Peyton has had unreliable OLs. Cutler has a reliably abysmal OL. Peyton may also be the greatest quarterback of all time, and has had a long career over which to develop immaculate pocket awareness. "Not as good as Peyton Manning" is praising with faint damnation.
Re: What changed?
Part of that could be schedule. The Bronco's schedule this year was CONSIDERABLY harder than it was last year. I know DVOA tries to take that into account, but I'm not sure it does so strongly enough in extreme cases.
However, I do agree. I have yet to see Orton consistently prove that he can throw deep crossing patterns and deep (~15-25 yard) comeback and outs accurately and quickly enough to take advantage of receiver separation, and that's going to be a thorn in the offense's side once defenses get enough tape to realize it (as happened this year after about six games). You can play with smoke and mirrors (WR screens, short routes coming out of bunch plays, shallow crosses) for a while, but sooner or later you're limited. It's basically the same problem that plagued the 2002 Patriots, when that's all Brady was throwing. If Cutler can do as Brady did, and work on his deeper balls and improve them, then he has promise as an eventual career starter. If he's hit a hard physical limit, then the Broncos had better keep looking for a QB upgrade.

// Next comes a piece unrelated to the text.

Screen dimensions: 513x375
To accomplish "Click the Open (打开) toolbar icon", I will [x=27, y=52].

Re: Maybe Leading The League In Interceptions Isn't So Bad
I haven't watched enough Cutler to definitively say, but I'd be surprised if he ends up being more successful than say, Drew Bledsoe. There's a lot of similarities between the two. Both were very strong-armed QB's with a great deal of throwing ability and the ability to get the ball accurately into small spaces. Both make pretty good decisions if their line gives them time, but get easily flustered and mistake-prone if you can pressure them or if they play behind a bad line. Both had a lot of success early in their career throwing to an incredible receiving talent (Marshall for Cutler and Coates for Bledsoe). Neither is particularly mobile. Cutler is maybe a hair more mobile than Bledsoe was, but I think Bledsoe's decision making was slightly better when under pressure, so that probably balances.

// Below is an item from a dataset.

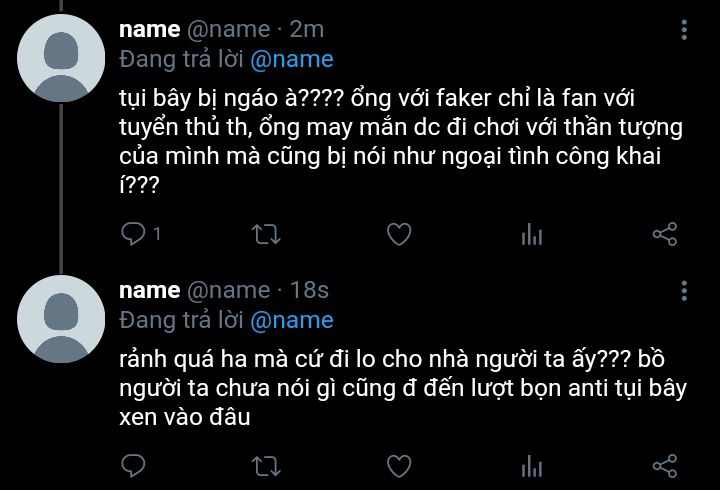The width and height of the screenshot is (720, 490).
Task: Share the first tweet
Action: (665, 234)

If the Bears can protect Cutler and get him some receiving talent, I think he'll be similar to Bledsoe...have some years with gaudy numbers, maybe a shot at a SB ring, and a solid career that tails off into mediocrity when age and starts to blunt his physical skills. If they can't, then he could end up in Jeff George land, or worse. If he ends up in a very favorable situation (unlikely given the way Chicago currently runs things, but possible), then he has the tools to make a shot at being an all-time great, but I just don't see it as very likely.
Re: Maybe Leading The League In Interceptions Isn't So Bad
MJK, where do you get the idea that Cutler isn't mobile? He was great throwing on the run in Denver, and the few times that he's decided to keep the ball and take off running with the Bears, he's been very successful. He's not quite Steve Young, but he's certainly no Bledsoe.
Re: Maybe Leading The League In Interceptions Isn't So Bad
more apologia for Cutlers' suckitude. they show up weekly somewhere in the sports blogosphere.
franchise QB? HoF?? please, call me when he actually posts a winning record somewhere. I mean since H.S.
Re: Maybe Leading The League In Interceptions Isn't So Bad
Good point about that won-loss record. I sure do wish the Bears had Craig Krenzel and his career .600 winning percentage back.